■ Work instructions ■
Retype, exactly as they appear below, the lines between the line holding "Task: Click the top-left" and the line holding "This screenshot has width=768, height=541.", both ends included.

■ Information supplied ■
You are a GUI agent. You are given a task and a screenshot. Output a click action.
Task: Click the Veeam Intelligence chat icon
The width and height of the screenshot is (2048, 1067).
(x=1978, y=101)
...
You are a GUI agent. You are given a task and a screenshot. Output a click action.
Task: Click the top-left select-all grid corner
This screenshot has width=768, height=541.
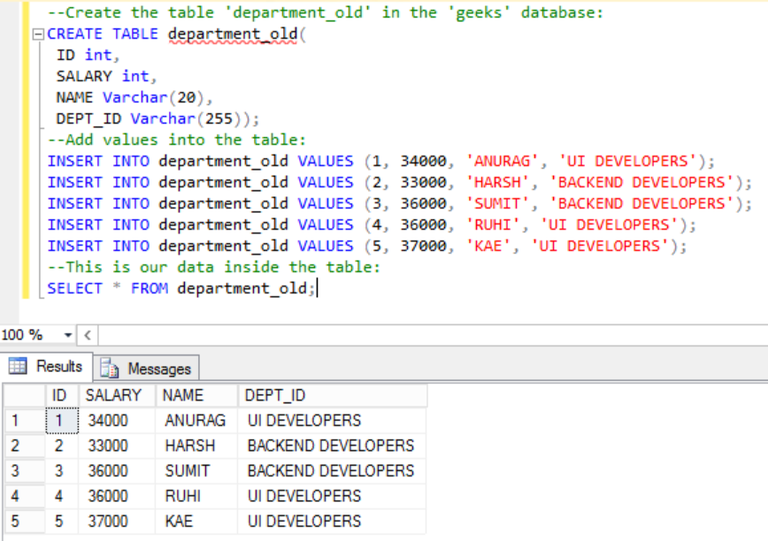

■ Answer below ■
Task: Click the top-left select-all grid corner
This screenshot has width=768, height=541.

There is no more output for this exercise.